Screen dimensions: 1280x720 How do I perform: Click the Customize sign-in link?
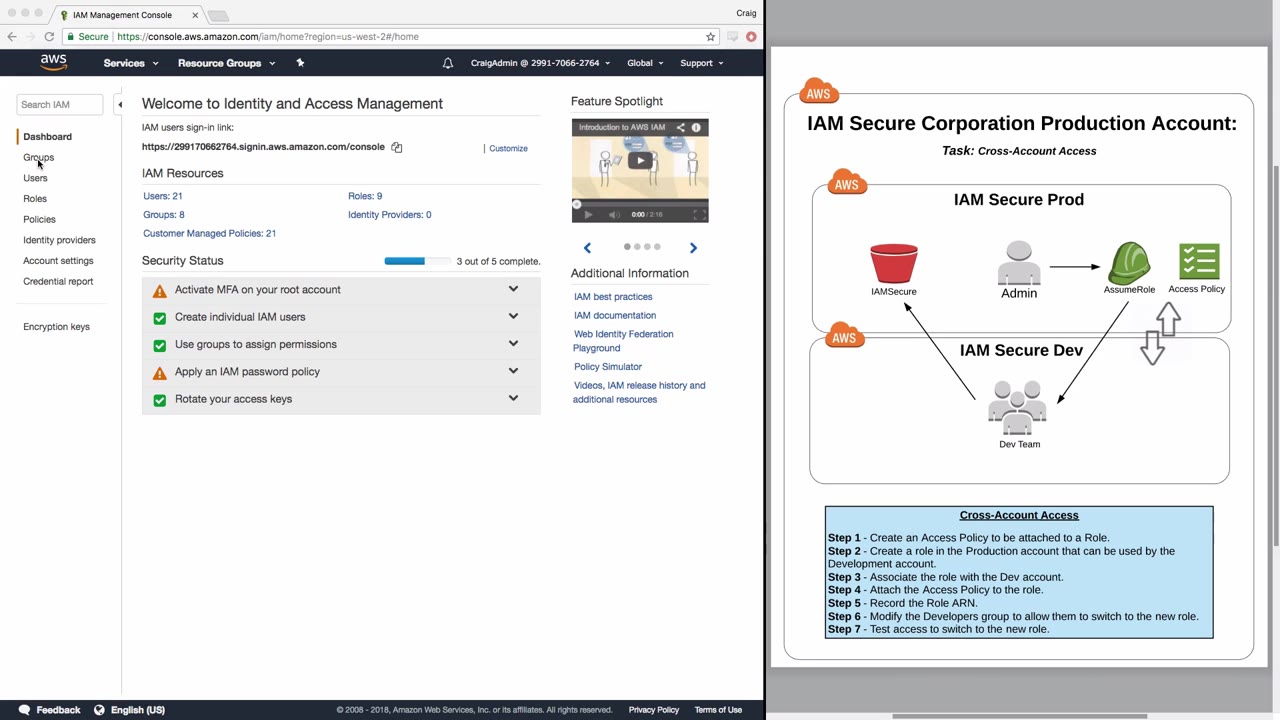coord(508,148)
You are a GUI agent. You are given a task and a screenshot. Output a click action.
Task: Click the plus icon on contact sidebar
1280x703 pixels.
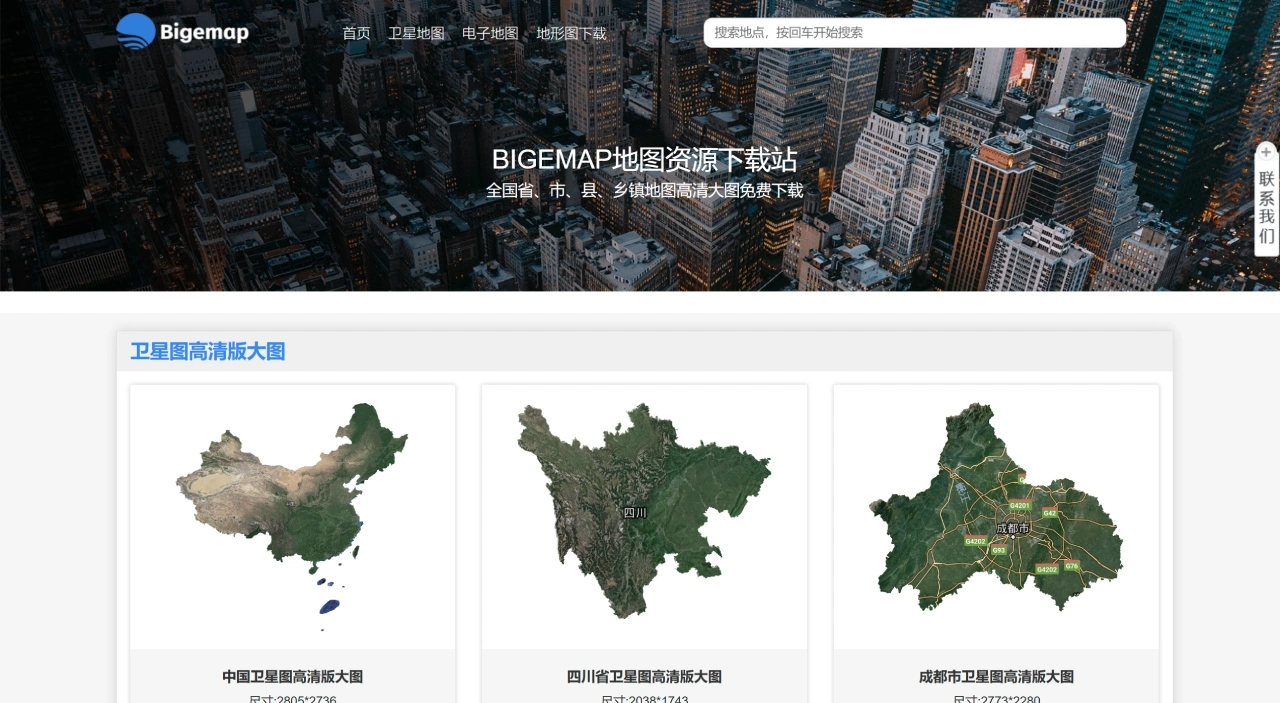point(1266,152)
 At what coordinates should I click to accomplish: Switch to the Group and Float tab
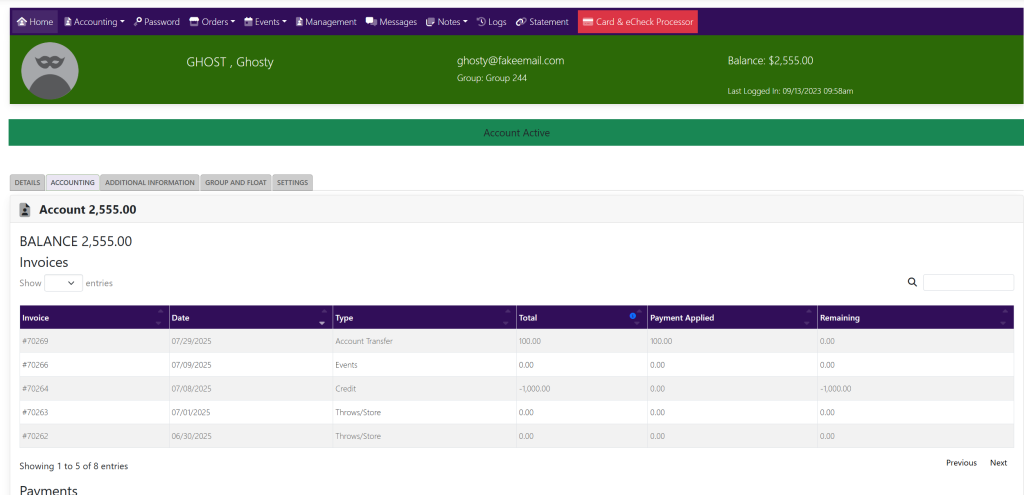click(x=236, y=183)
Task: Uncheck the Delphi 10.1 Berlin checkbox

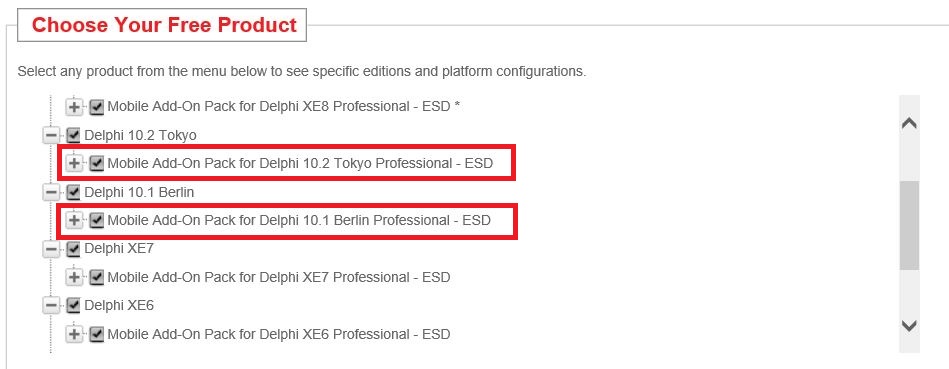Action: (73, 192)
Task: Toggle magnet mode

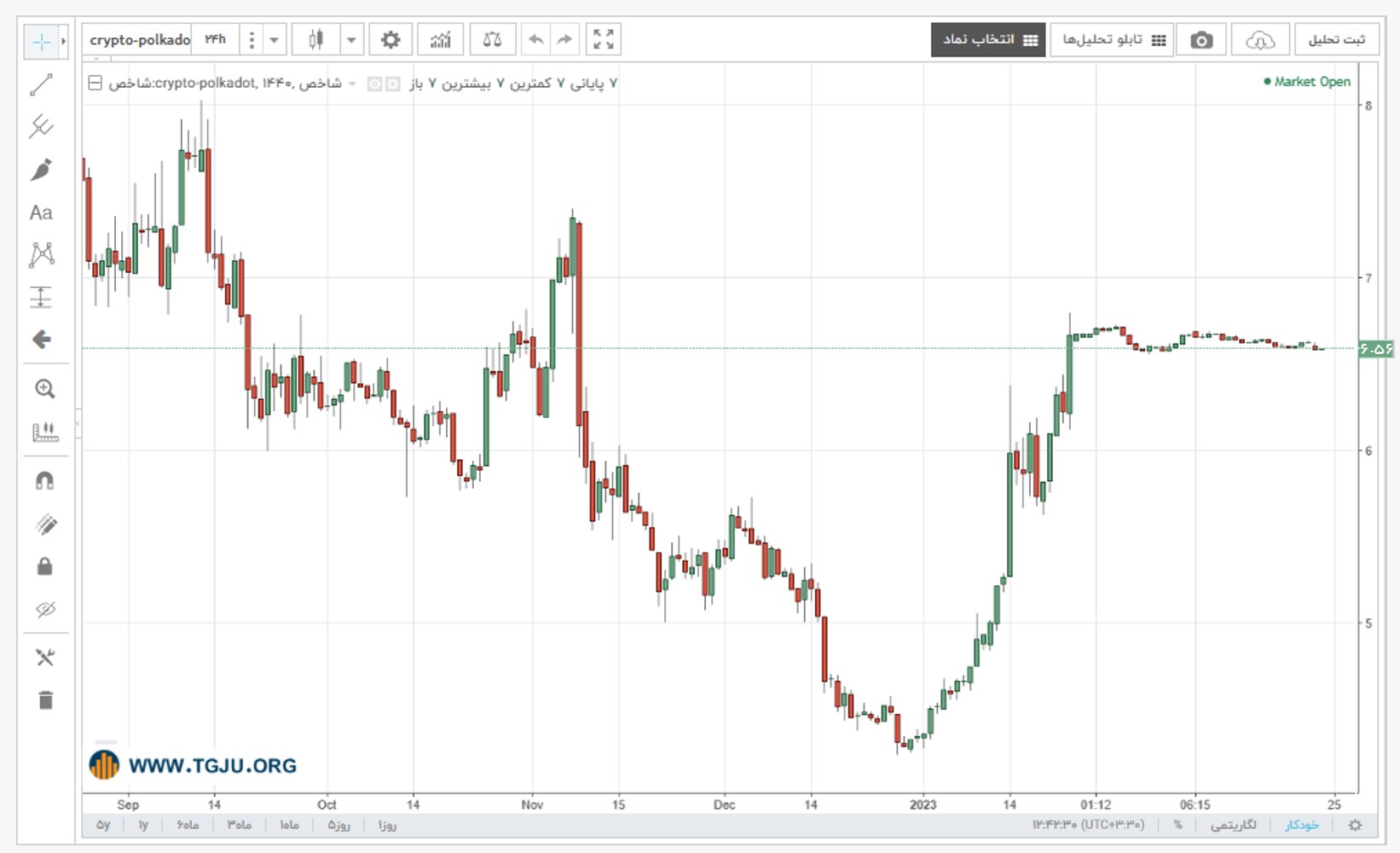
════════════════
◆ What is asked ◆
Print every entry above word for word, leaving out the pictures.

◆ Task output ◆
Screen dimensions: 1280x720 How do I perform: Click the Customize sign-in link?
coord(508,148)
You are a GUI agent. You are given a task and a screenshot. Output a click action.
Task: Click the plus icon on contact sidebar
1280x703 pixels.
point(1266,152)
 At what coordinates should I click to accomplish: Switch to the Group and Float tab
click(x=236, y=183)
Task: Uncheck the Delphi 10.1 Berlin checkbox

Action: (73, 192)
Task: Toggle magnet mode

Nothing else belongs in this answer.